Inhalt der Erklärung ist einerseits die Beschreibung des Mangels, andererseits die Aufforderung zur Beseitigung.
(2) Bewertung der Abhilfemaßnahmen
Rz. 82
Streitpunkt zwischen Reisenden und Reiseveranstaltern ist immer wieder die Frage, ob die Abhilfe ordnungsgemäß ist. Ordnungsgemäß ist sie, wenn sie den Mangel beseitigt.
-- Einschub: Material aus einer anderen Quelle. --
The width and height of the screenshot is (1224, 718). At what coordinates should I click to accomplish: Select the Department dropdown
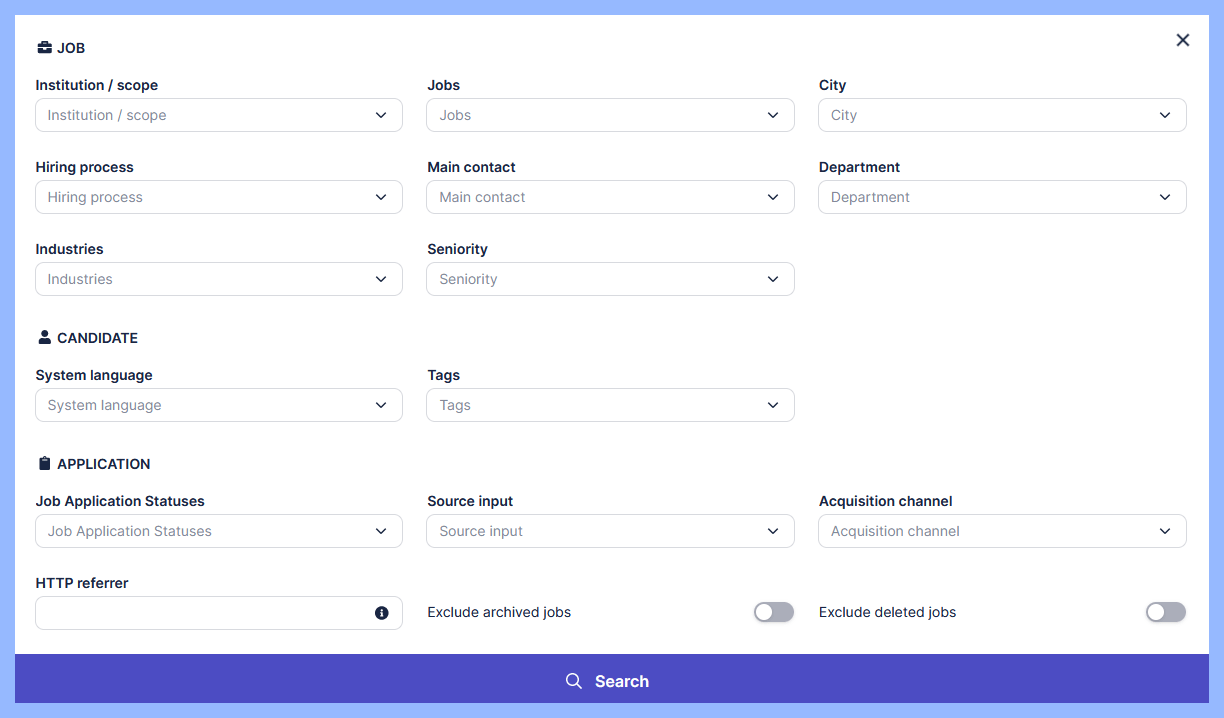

Ob der Mangel beseitigt wird, ist immer eine Frage des Einzelfalls. In vielen Situationen liegt dies klar auf der Hand: Eine reparierte Klimaanlage ist nicht mehr mangelhaft; eine falsche Kabine ist nach Wechsel in die gebuchte Kategorie eine vertragsgerechte Leistung. Wenn aber anstelle des in der Ferienanlage zugesagten Restaurants (das z.B. wegen einer Renovierung geschlossen ist) ein Restaurant in einem benachbarten Hotel kostenfrei besucht werden kann, muss nicht ohne weiteres von einer vollständigen Abhilfe ausgegangen werden. Vielmehr kann hier, abhängig von den Gegebenheiten im Einzelnen, nach wie vor ein Mangel bestehen, der Gewährleistungsansprüche – wenn auch etwa hinsichtlich einer Minderung – in geringerem Umfang begründet. Zu berücksichtigen wäre im Fall des Restaurants etwa der Weg zum anderen Restaurant (Dauer, Beschwerlichkeit), die Frage, ob eine Reservierung notwendig ist oder nicht, und schließlich auch die Größe des Restaurants sowie die Qualität und Auswahl der angebotenen Speisen.
Rz. 83
Die Abhilfe ist dann tauglich (d.h. der Ma...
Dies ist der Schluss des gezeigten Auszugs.